■ Cosa si chiede:
Prosegua la recensione di Doom 3: BFG Edition a partire dall'ultima frase riportata.

■ Brano estratto:
=======

Doom 3: BFG Edition: la recensione di VMAG

Doom. Punto e accapo. Raccontare la storia di uno dei pezzi più importanti (e irripetibili) della storia del nostro medium preferito, nel 2012 e su queste pagine, ha davvero poco di “sensato”. Quindi andiamo avanti e lasciamo pure a wikipedia l’infame compito di aggiornare chiunque abbia vissuto su Marte (è proprio il caso dirlo) nel corso degli ultimi vent’anni.

Dopo RAGE, tutti i videogiocatori terrestri (e in primis chi vi scrive) non aspettavamo altro che un quarto capitolo della saga in grado di lasciarsi alle spalle le critiche e le polemiche (purtroppo fondate) sorte con Doom 3: buio episodio di un sequel non altezza della sua storica eredità. Anche qui, tante le parole spese da rischiare quasi l’estinzione del verbo in materia. Ma vi basti sapere che GR non promuove né boccia del tutto la terza venuta del messia partorito da John Carmack…

E questo perché nonostante i suoi indiscutibili difetti, e l’imperdonabile assenza dell’anima stessa del franchise all’interno di un gameplay claudicante, il terzo capitolo della saga offriva comunque i suoi bei momenti. Da Rollercoaster americano, vero, ma pur sempre significativi per ogni fps gamer che si rispetti. Peccato solo cheDoom 4 sia sparito da tutti i radar poco dopo l’esordio dell’ottimo RAGE, e per calmare i nostri bollenti spiriti lo sviluppatore texano è ricorso alla più irresistibile delle tentazioni: una collection per festeggiare l’imminente e ventesimo anniversario (1993-2013)

Nonostante la delusioni per i tempi di attesa, che sembrano dilatarsi verso i lidi della next-gen, qualunque fan delle produzioni id Software non potrà che gioire di poter stringere nelle proprie mani tutte le uscite “mainstream” del franchise di Doom. Soprattutto chi non gioca più su di un PC, piattaforma dove si possono comunque ritrovare con facilità tutte le iterazioni della saga con tanto di mod ed espansioni in digital delivery.

Anche perché la Doom 3: BFG Edition è una collection nuda e cruda, che offre giusto qualche piccola aggiunta ai titoli originari, senza intaccarne la loro natura. Il terzo e controverso capitolo sfoggia giusto una lieve rifinitura nelle texture (che rimangono quelle originarie del 2004) e un potenziamento degli effetti di luce in tempo reale (comunque già impressionanti per l’epoca, al punto da rendere quasi impossibile ottenere un frame rate stabile anche su macchine performanti e costose).

=======

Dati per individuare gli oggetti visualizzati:
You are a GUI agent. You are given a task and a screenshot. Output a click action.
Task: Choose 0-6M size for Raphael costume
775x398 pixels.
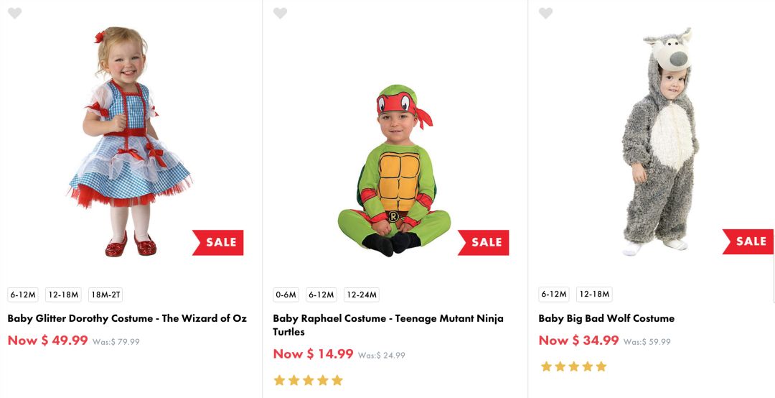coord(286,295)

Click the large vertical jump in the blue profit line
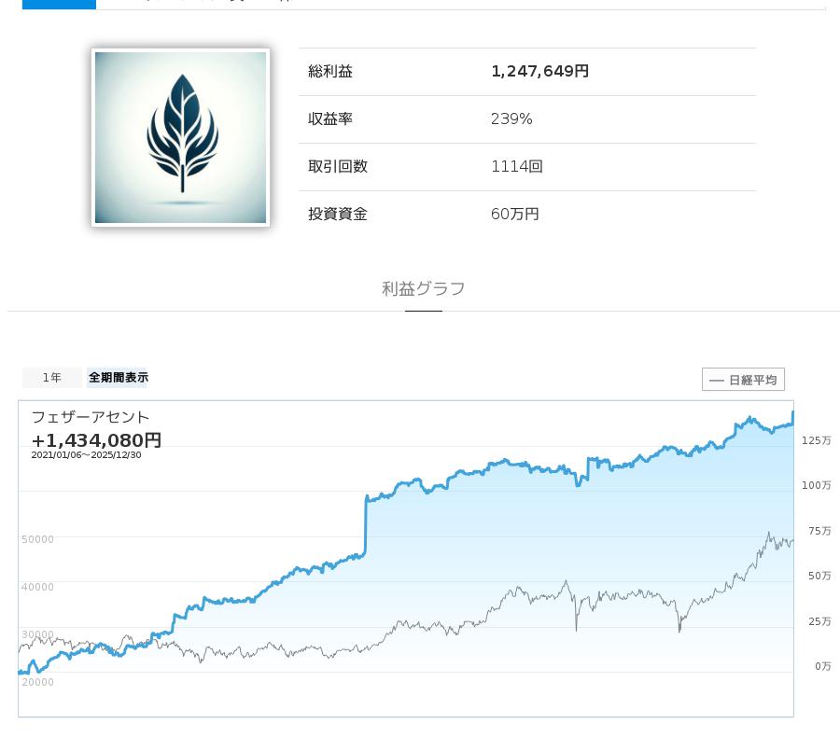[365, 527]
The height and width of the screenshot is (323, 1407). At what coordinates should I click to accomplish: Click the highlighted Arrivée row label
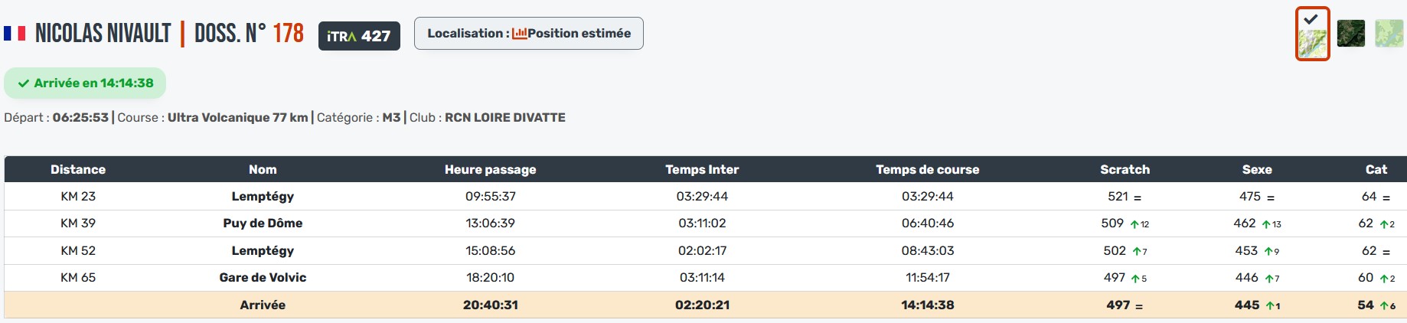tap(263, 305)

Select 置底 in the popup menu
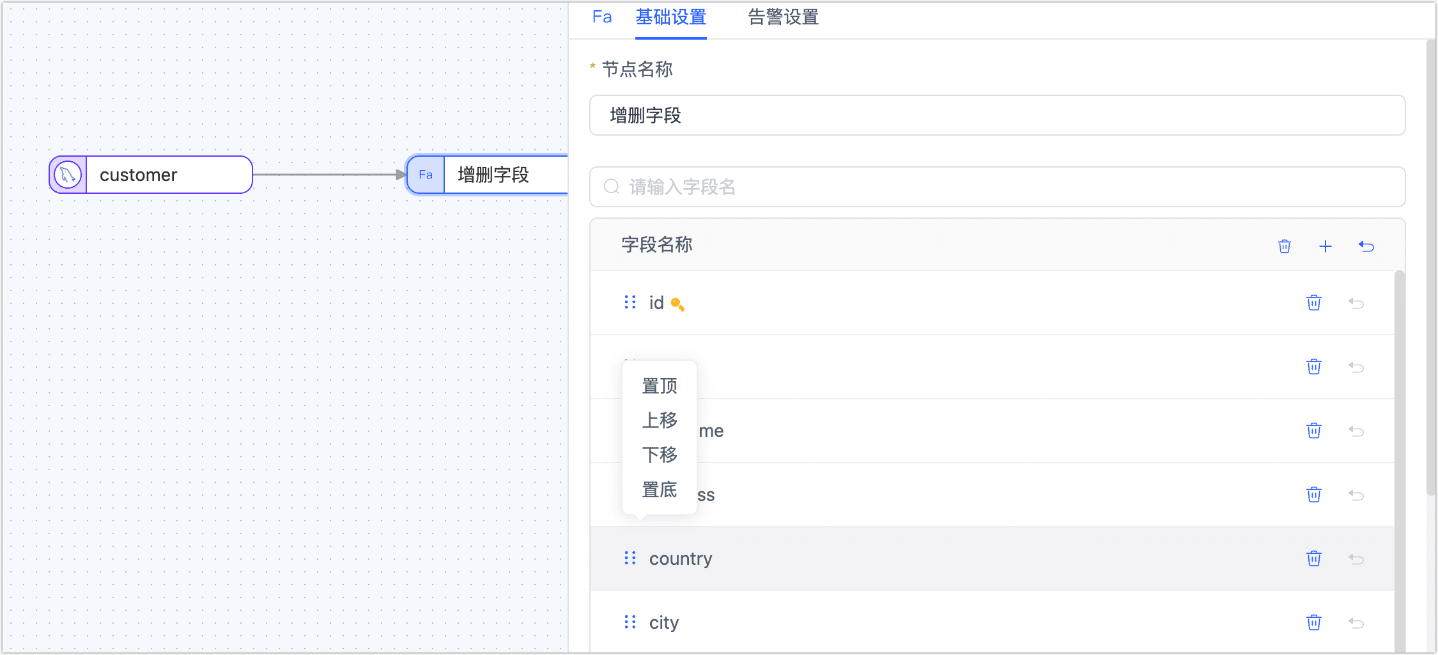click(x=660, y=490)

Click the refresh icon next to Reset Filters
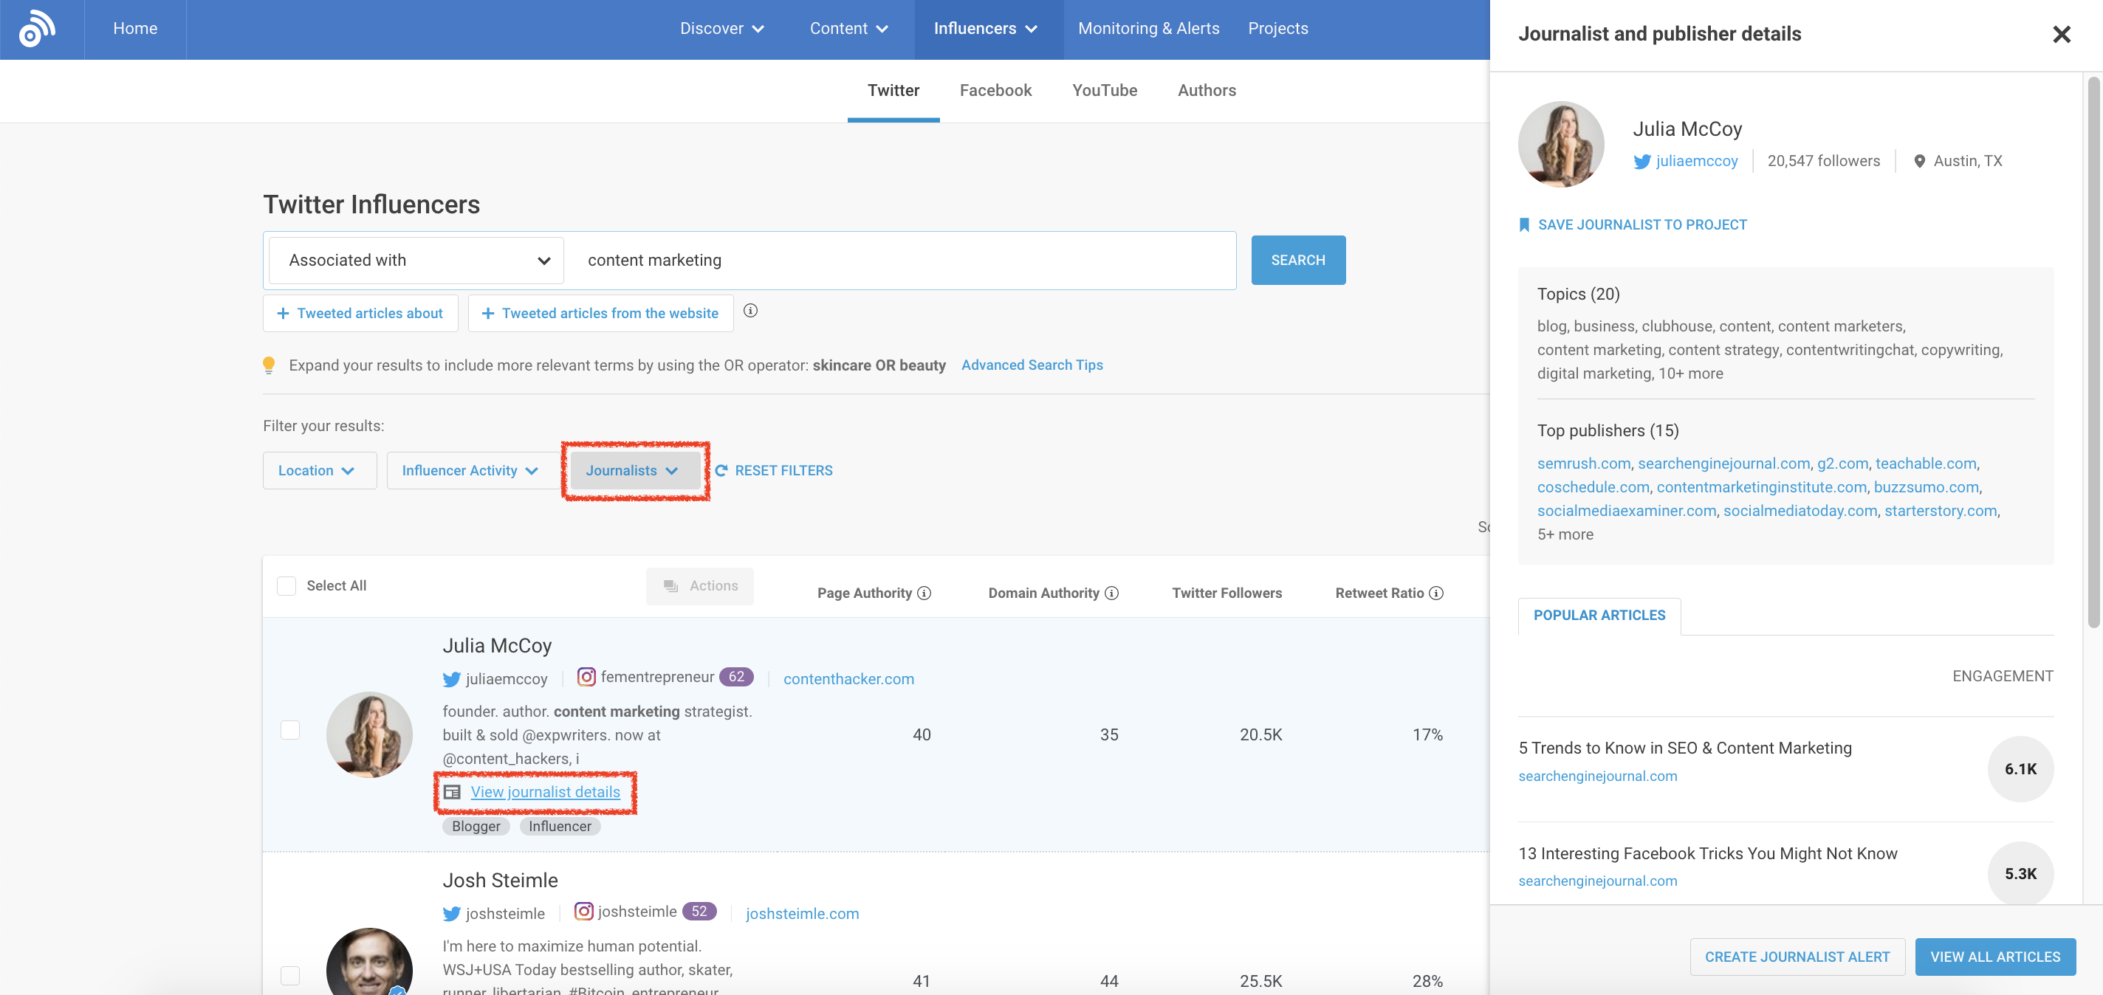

=======

■ Risposta attesa:
Poter utilizzare la torcia mentre si spara, nonostante le immancabili critiche collezionate dall’annuncio su più di qualche forum, si rivela una scelta decisamente vincente: nella BFG Edition, Carmack tenta di far ammenda e restituire il feeling originale dei primi due capitoli al loro controverso sequel, investendoci con ondate di adrenalina nell’espansione inedita Lost Missions. Benché composta da soli otto livelli (circa tre ore di gioco) questa appare fin dai primi minuti di gioco plasmata attorno all’anima vincente dei titoli originari: finalmente si torna a sparare e schivare in claustrofobici cunicoli di mattonelle piramidali, umidi e bui, dove ondate di demoni di Romeriana memoria si materializzeranno senza lasciarci mai tirar fiato.

Tutti quelli tra voi che hanno sacrificato pomeriggio e doveri scolastici (se non di lavoro) per consumare tastiere e memoria emm386 davanti al monumento del videogioco anni novanta targato id Software, non riusciranno a evitare sorrisi sornioni e occhi umidi di gioia. Garantito. E diamine, lasciare un fucile a pompa bello lucido solo per impugnare una torcia, non fu una scelta felice quasi dieci anni or sono e non la sarebbe di certo nel 2012.

Una volta passati in rassegna la campagna originale di Doom 3 (senza dubbio la peggiore), l’ottima espansione di Nerve Software (Resurrection of Evil) e i folgoranti livelli di Lost Missions, potremo finalmente dedicarci a rivivere il mito grazie alla presenza di Doom e Doom 2, con tanto di espansioni (Thy Flesh Consumed per il primo e No Rest For The Living per il secondo). Il rapporto dell’immagine è un 4:3 in salsa vintage, ma sarà possibile ingrandire l’immagine a nostro piacere per utilizzare gran parte dello schermo a disposizione.

Il punto forte di questa offerta (salice piangente per ogni fan della saga che abbia assistito al parto, nel movimentato 1993) è ovviamente la gradita (a dir poco) presenza di uno split-screen per quattro giocatori: nonostante il merito della cruciale presenza del multiplayer online negli FPS moderni spetti proprio allo sparatutto demoniaco di provenienza texana, che sdoganò il verbo con il primo deathmatch della storia del videogioco, in Europa (così come in ogni angolo del mondo che non fossero gli Stati Uniti D’America) non c’era ancora una connessione internet abbastanza stabile ed efficace da garantire la fruizione di una tale, innovativa componente del gameplay “moderno”.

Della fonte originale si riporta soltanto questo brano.